Hill Zahn

Biographical details
- Born: June 11, 1893 Philadelphia, Pennsylvania, U.S.
- Died: October 7, 1957 (aged 64) Charlotte, North Carolina, U.S.

Coaching career (HC unless noted)
- 1921–1923: Princeton

Head coaching record
- Overall: 36–9 (.800)

Accomplishments and honors

Championships
- 1x Eastern Intercollegiate Basketball League championship (1922)

= Hill Zahn =

American basketball coach (1893–1957)

Josiah Hillman "Hill" Zahn (June 11, 1893 – October 7, 1957) was an American basketball coach who was the head coach of the Princeton Tigers men's basketball team from 1921 to 1923.

==Early life==
Zahn attended the Friends Select School and Benjamin Franklin Institute.
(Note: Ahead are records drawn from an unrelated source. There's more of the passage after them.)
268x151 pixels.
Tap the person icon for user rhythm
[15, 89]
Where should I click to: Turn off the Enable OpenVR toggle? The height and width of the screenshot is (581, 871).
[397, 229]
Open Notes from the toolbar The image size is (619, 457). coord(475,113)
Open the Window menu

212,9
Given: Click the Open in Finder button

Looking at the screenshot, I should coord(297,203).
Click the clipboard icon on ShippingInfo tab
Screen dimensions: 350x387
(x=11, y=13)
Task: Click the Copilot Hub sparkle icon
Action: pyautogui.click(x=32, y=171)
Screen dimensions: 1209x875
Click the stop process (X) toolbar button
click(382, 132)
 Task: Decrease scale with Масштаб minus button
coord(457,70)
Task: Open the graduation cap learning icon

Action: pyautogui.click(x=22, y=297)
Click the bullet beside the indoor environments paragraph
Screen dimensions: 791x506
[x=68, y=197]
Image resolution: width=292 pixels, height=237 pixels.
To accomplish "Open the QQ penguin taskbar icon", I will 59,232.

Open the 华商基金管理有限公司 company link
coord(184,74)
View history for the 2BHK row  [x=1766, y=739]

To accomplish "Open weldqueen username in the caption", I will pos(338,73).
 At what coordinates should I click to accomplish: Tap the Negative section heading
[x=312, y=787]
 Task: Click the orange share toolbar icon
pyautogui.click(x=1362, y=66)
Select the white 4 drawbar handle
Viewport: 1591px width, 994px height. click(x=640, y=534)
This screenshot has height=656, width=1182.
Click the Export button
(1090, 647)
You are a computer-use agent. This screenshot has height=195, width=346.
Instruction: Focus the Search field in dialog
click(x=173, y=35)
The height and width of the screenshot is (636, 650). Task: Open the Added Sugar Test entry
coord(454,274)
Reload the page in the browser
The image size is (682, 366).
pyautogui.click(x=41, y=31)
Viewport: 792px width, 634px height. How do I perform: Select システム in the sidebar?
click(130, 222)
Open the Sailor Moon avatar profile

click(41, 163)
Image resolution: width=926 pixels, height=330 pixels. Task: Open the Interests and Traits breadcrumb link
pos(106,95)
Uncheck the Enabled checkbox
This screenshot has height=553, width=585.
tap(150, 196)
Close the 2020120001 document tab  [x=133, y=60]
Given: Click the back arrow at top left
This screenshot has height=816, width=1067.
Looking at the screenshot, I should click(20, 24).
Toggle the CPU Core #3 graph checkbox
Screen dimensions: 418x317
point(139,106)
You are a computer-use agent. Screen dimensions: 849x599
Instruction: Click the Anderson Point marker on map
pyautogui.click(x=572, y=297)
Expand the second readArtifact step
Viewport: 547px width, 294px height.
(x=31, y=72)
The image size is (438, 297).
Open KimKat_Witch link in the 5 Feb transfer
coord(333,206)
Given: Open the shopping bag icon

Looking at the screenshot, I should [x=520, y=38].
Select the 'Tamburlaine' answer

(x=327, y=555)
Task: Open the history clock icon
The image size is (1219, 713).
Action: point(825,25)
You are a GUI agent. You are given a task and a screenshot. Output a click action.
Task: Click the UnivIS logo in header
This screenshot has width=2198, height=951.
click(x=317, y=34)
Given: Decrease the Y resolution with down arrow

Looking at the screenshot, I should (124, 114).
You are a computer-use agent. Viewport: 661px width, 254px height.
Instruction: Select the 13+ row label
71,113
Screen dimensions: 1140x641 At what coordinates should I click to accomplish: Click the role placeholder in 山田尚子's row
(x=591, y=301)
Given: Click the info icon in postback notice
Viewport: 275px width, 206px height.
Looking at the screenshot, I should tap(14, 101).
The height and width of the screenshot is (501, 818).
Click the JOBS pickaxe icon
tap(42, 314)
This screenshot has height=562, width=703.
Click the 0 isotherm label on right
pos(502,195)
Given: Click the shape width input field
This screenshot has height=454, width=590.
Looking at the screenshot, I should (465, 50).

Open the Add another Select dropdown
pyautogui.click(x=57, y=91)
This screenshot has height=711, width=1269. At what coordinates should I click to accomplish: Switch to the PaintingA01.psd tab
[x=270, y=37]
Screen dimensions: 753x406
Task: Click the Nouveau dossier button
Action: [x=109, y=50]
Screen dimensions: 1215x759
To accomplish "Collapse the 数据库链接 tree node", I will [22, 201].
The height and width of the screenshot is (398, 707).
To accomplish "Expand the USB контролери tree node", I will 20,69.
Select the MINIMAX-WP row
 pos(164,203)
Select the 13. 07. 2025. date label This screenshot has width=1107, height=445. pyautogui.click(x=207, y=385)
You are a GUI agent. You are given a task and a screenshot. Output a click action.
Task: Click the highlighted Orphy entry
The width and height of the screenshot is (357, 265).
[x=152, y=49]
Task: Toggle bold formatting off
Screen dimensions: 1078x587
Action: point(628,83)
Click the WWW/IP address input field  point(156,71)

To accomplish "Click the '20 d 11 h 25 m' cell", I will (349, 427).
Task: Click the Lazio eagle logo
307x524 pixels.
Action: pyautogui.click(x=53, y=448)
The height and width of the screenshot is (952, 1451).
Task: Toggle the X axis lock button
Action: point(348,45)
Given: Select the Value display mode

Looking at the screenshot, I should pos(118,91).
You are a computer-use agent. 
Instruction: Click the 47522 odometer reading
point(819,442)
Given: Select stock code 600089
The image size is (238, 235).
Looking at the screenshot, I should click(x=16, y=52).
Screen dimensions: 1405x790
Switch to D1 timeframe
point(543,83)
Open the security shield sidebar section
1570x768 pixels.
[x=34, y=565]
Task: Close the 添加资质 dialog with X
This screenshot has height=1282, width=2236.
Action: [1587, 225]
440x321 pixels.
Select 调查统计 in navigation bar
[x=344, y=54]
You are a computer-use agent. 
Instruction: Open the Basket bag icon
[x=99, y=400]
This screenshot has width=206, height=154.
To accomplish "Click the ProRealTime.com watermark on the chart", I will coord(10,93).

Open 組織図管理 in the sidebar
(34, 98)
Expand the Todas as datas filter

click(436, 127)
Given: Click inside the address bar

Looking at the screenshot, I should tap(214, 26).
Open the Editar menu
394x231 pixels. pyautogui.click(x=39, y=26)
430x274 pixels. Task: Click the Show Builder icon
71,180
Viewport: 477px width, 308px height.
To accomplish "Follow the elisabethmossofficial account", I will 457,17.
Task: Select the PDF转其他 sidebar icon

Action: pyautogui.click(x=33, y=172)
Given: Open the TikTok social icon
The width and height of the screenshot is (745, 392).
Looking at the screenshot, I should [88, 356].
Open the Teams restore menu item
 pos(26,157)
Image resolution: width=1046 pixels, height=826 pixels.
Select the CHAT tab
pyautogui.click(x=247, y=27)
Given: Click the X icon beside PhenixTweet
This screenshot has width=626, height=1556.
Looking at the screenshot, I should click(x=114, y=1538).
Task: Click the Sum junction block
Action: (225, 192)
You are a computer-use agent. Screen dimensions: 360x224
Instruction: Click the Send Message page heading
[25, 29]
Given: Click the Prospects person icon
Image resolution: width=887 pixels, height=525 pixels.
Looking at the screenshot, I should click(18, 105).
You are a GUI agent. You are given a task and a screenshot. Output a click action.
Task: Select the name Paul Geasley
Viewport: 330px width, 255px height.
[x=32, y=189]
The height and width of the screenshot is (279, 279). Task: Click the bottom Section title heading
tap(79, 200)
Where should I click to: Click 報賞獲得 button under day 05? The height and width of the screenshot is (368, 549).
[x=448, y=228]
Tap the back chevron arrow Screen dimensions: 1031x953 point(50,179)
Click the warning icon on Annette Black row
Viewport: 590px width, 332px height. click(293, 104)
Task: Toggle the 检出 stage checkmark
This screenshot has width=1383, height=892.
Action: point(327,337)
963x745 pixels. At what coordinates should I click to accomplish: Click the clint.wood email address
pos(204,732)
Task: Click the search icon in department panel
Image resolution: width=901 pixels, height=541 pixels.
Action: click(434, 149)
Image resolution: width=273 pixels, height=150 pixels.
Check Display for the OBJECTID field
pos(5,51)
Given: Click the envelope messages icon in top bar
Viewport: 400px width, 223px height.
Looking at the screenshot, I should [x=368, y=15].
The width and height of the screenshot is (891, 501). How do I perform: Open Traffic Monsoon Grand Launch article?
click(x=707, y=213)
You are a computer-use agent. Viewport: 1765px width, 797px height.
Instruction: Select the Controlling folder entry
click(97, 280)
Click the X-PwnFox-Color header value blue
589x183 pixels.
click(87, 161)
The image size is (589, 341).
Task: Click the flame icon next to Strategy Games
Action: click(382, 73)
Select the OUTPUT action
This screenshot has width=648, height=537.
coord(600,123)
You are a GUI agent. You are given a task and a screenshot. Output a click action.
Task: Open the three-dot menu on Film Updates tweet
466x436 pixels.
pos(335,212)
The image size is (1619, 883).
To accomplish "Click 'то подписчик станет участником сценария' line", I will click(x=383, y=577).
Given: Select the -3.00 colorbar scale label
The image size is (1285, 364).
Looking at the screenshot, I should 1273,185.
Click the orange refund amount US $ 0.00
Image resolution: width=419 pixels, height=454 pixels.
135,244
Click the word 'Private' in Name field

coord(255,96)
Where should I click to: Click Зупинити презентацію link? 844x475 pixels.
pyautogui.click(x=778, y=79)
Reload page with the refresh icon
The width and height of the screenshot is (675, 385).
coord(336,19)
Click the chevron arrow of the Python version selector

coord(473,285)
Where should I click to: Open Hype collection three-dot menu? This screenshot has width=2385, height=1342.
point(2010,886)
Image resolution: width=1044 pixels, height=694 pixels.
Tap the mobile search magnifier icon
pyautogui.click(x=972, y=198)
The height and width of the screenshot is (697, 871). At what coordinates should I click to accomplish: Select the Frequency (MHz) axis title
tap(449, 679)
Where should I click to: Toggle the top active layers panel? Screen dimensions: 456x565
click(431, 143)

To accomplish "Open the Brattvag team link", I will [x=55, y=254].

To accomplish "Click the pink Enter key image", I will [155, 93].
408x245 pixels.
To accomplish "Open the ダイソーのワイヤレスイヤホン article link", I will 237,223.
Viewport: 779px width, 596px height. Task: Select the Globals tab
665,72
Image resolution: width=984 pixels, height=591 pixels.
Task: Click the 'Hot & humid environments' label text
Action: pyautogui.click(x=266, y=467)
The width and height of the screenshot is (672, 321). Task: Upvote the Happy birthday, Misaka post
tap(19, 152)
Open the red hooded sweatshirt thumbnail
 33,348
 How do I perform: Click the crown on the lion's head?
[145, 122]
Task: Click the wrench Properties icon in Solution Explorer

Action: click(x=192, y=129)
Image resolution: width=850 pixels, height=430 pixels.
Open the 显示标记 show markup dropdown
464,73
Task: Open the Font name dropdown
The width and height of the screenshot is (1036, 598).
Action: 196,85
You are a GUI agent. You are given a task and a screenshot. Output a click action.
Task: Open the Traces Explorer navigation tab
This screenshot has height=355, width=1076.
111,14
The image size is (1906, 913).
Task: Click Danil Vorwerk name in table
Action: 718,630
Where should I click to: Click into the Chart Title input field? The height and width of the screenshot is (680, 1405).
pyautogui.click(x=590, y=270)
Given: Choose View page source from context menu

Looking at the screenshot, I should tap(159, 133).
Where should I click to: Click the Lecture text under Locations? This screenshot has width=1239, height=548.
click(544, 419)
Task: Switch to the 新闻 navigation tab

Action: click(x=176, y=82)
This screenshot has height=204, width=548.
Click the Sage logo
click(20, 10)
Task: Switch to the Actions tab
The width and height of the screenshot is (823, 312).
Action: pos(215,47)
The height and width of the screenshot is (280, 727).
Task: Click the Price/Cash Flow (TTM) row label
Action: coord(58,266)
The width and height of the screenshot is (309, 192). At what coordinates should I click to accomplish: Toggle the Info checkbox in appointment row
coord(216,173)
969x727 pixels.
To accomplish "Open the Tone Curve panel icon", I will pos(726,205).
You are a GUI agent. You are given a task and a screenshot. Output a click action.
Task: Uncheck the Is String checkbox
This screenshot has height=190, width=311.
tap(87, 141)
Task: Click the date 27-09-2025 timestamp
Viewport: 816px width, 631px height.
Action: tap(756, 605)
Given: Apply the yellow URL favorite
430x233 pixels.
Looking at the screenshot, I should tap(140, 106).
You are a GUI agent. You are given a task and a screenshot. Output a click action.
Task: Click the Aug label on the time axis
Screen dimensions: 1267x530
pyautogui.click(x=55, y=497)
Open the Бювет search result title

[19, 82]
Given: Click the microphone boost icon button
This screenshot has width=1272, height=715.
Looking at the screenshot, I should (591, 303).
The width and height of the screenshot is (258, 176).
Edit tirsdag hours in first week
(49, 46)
In 1910, he joined the H.W. Butterworth and Sons Company as a draftsman, but later moved into sales. During this time, he also played professional basketball in Philadelphia.

==Coaching==
Zahn was the head basketball coach at Princeton from 1921 to 1923. During his tenure, the Tigers had a 36–9 record and were the 1921–22 champions of the Eastern Intercollegiate Basketball League. During this time, Zahn's brother, George Zahn, was the head coach of conference rival Dartmouth.

==Later life==
In 1923, Zahn left coaching to return to Butterworth. He and J. Ebert Butterworth opened the company's Southern office in Greenville, South Carolina. The office was moved to Charlotte, North Carolina in 1926 and Zahn became manager of the office in 1936. He retired in 1956. Zahn died suddenly on October 7, 1957 in Charlotte.